*Short exercise*. Render the stretch of the listing from the line containing "Task: Open New Chart dropdown arrow" through the end of the listing as a JSON list of strings, one per line, omitting blank lines. Leave the pictures out.

*Data lines*.
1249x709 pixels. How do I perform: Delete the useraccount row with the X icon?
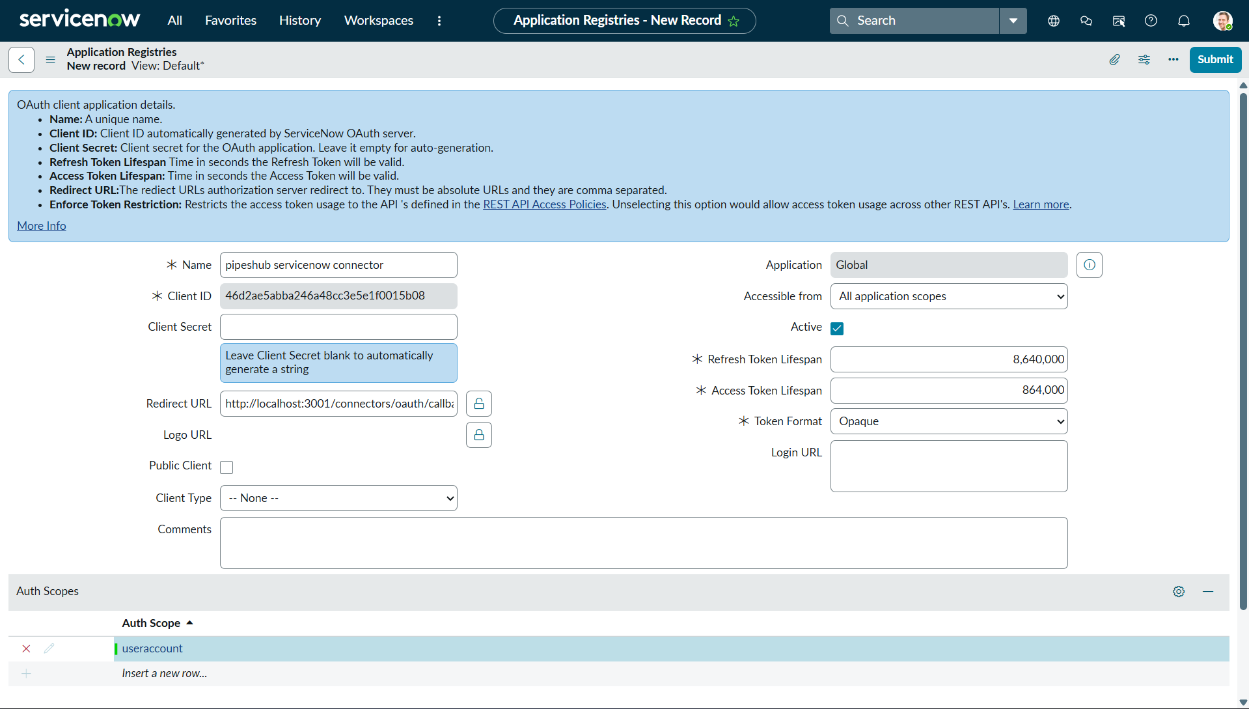coord(25,648)
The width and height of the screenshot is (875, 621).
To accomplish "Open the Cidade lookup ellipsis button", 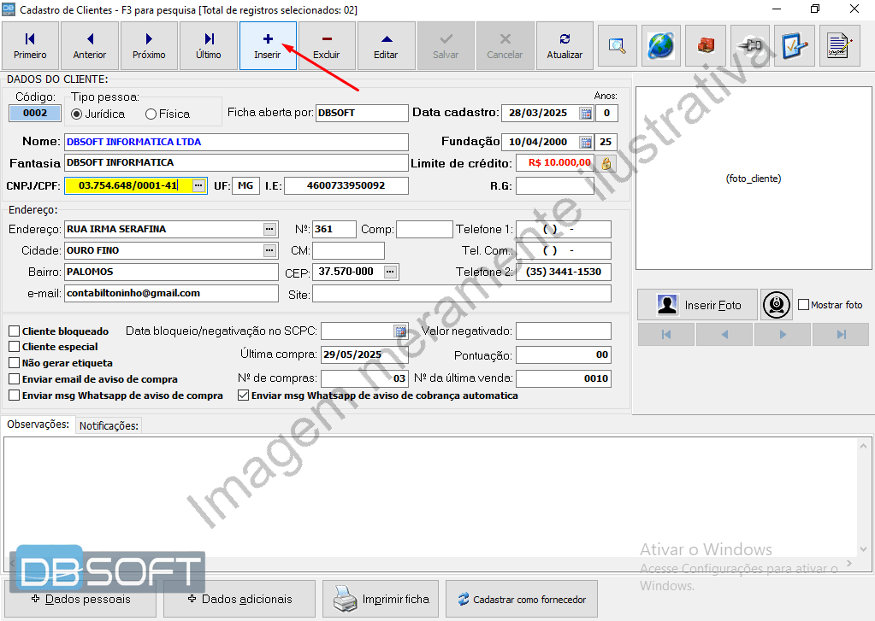I will 270,250.
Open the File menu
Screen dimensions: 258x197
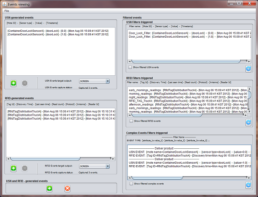(x=7, y=11)
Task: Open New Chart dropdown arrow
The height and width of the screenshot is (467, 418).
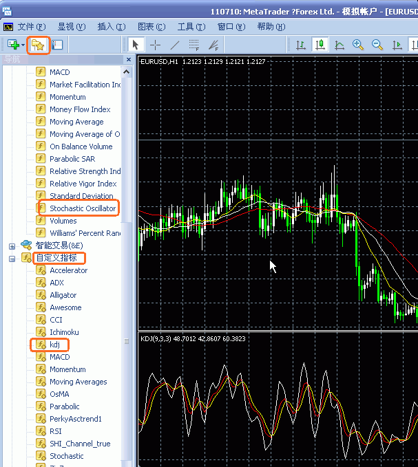Action: [x=23, y=45]
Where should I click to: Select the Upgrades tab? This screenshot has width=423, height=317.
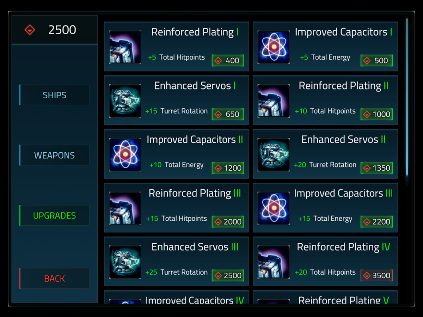click(55, 215)
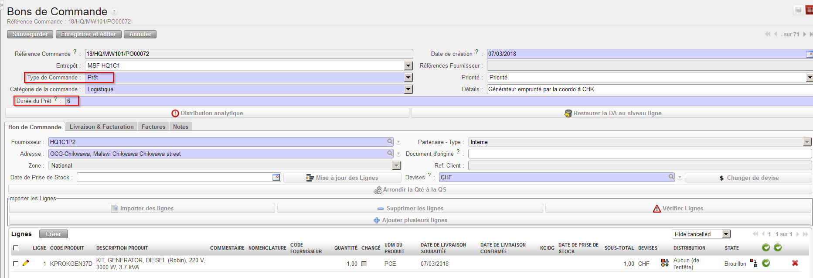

*Correct result*.
[
  "Task: Open New Chart dropdown arrow",
  "The height and width of the screenshot is (467, 418).",
  "Action: [x=23, y=45]",
  "Where should I click to: Select the Upgrades tab? This screenshot has width=423, height=317.",
  "click(55, 215)"
]